Finding out the price of a new car or a new phone isn’t so hard. But how about the price of a new hip? The cost of medical procedures like hip replacements can vary by thousands of dollars – even tens of thousands of dollars.
We talked with Sean Cavanaugh, deputy director of the federal government’s Center of Medicare, about who’s paying what and why.
Breaking down the costs
Hospital bills are high – but Medicare patients don’t foot the entire bill. Actually, a lot is left unpaid.
Question: Two years ago the average hip replacement in Texas cost about $48,000 – that was the average hospital charge. Medicare only paid about $9,000 of that and patients were responsible for $1,300. What do you make of that discrepancy?
Sean Cavanaugh: “Hospital charges are often very disconnected from what Medicare and other payers are actually paying hospitals. I think the people who need to worry about hospital charges are those who go in with either no insurance or the type of insurance that requires significant deductibles because then they are often subject to charges.”
After the hip replacement
The sticker price for a new hip doesn’t tell the whole story. Much of the cost — and what makes the bill so difficult to predict — comes after a patient leaves the hospital.

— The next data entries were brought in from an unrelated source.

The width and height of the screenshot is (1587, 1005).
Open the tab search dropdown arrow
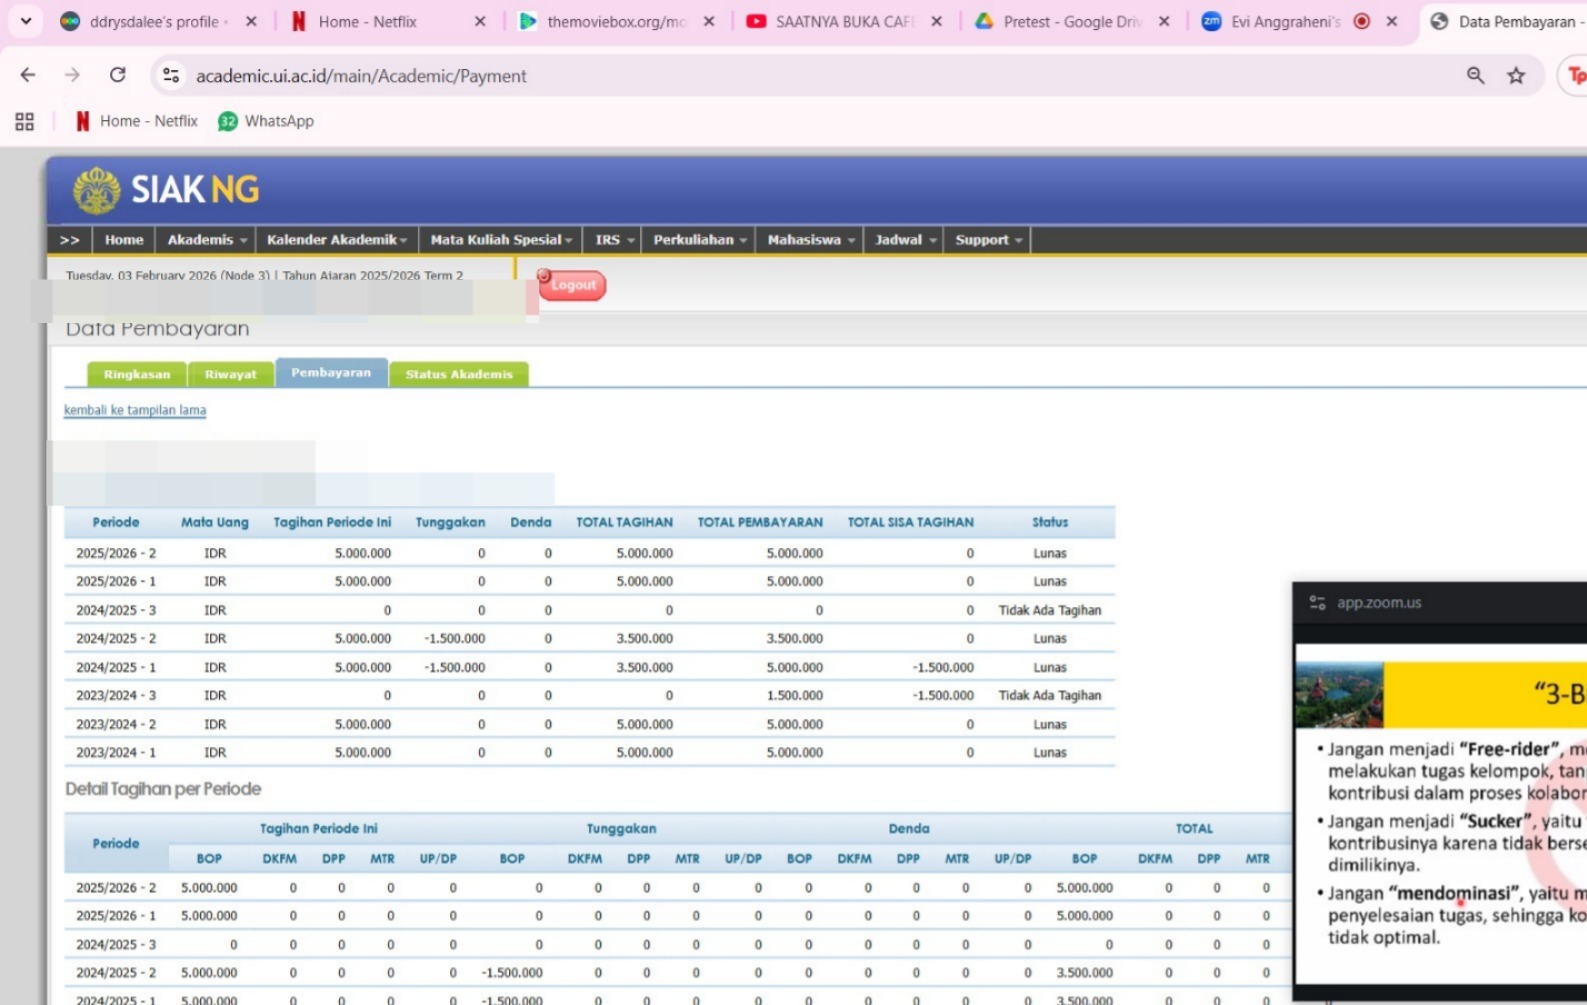click(x=26, y=21)
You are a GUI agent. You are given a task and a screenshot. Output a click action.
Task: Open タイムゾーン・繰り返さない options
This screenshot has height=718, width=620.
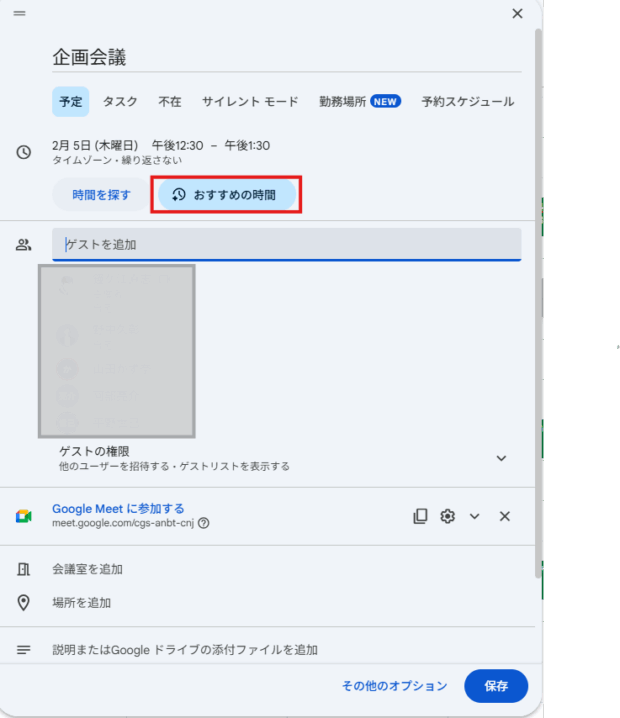tap(117, 161)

Question: Is there any way to determine how much a Medicare beneficiary can expect to pay for something like a hip replacement?
Cavanaugh: “It’s complicated. A patient can probably get a pretty good sense of what they’ll owe for the hospital portion of their stay, what the hospital likely will be paid. And they also know in Medicare benefits what their hospital deductible is, which is around $1,200. That’s the easy part.

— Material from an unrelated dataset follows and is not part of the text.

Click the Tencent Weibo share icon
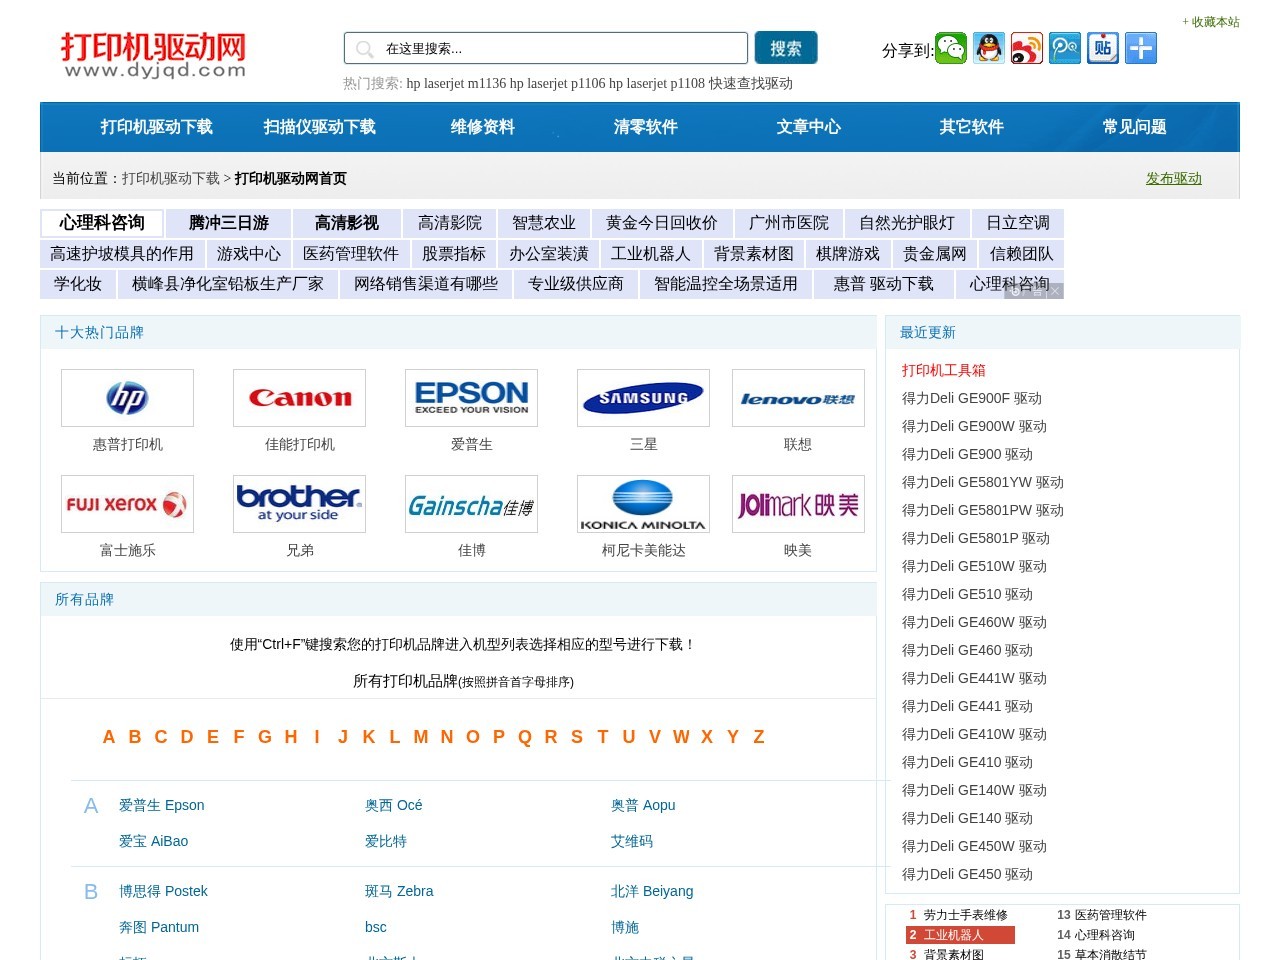Image resolution: width=1280 pixels, height=960 pixels. (x=1064, y=48)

“Where it gets more complicated is that patient will also be seen by physicians and he or she doesn’t know how often those physician visits will occur, but the patient will be liable for the deductible and the cost sharing associated with physician visits.
“Where it grows increasingly complex is the course of treatment the patient receives after they’re discharged from the hospital. A hip fracture is a perfectly good example. A patient with a hip fracture could be discharged to home but more typically these patients would be discharged to an inpatient rehabilitation facility. They could be discharged to a skilled nursing facility. They could be discharged to home but with home physical therapy.

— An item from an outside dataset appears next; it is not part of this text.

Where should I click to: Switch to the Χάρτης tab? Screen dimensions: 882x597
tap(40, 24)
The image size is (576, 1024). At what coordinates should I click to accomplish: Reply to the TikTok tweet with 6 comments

“In each of those cases, Medicare appraises providers differently and the patient has different cost-sharing responsibilities.”
How to evaluate care
The cost of a hip can be high, but a higher cost doesn’t necessarily mean a patient is getting better care.
Question: In one study looking at the cost of a new hip, prices were all over the map, from $10,000 to $125,000, and data shows Medicare will often pay between $10,000 and $25,000 for primary joint replacement surgery. Is this inconsistency of cost a concern for Medicare?
Cavanaugh: “Yes. It interests us greatly. The reason those payments vary so much is not because of how much Medicare pays the individual providers. It’s because of how many services are used in different regions and the types of services. This is particularly true around where the patient is discharged after they leave the hospital, whether they go to another rehab facility, go home and what therapies they receive. The reason we’re so interested and concerned in this area is there are regions and providers who have very expensive post-hospitalization expenses, but they are not associated with higher-quality care or better results. We feel this is an opportunity for the industry to learn from each other, to learn from the lower-cost areas of how to reduce costs while still improving quality care that the beneficiary receives.”
Seeking better care
Medicare is trying to be more transparent with who’s paying what in the hopes of encouraging better care.
Question: The cost of hip replacements doesn’t say anything about quality. What is Medicare doing to try and help patients access information about quality?
Cavanaugh: “We’re doing quite a bit in recent years. We have a website called Hospital Compare where patients can see voluminous data of the quality of care that hospitals are providing. That’s information that’s available to the beneficiary. We’re also doing things with providers. We’re increasingly linking how much they get paid to the quality of care they provide. That’s not something that the beneficiary sees, but we’ve seen significant strides made in quality improvement because of this public reporting we’re doing, but also because of the payment incentive we’re giving to providers.”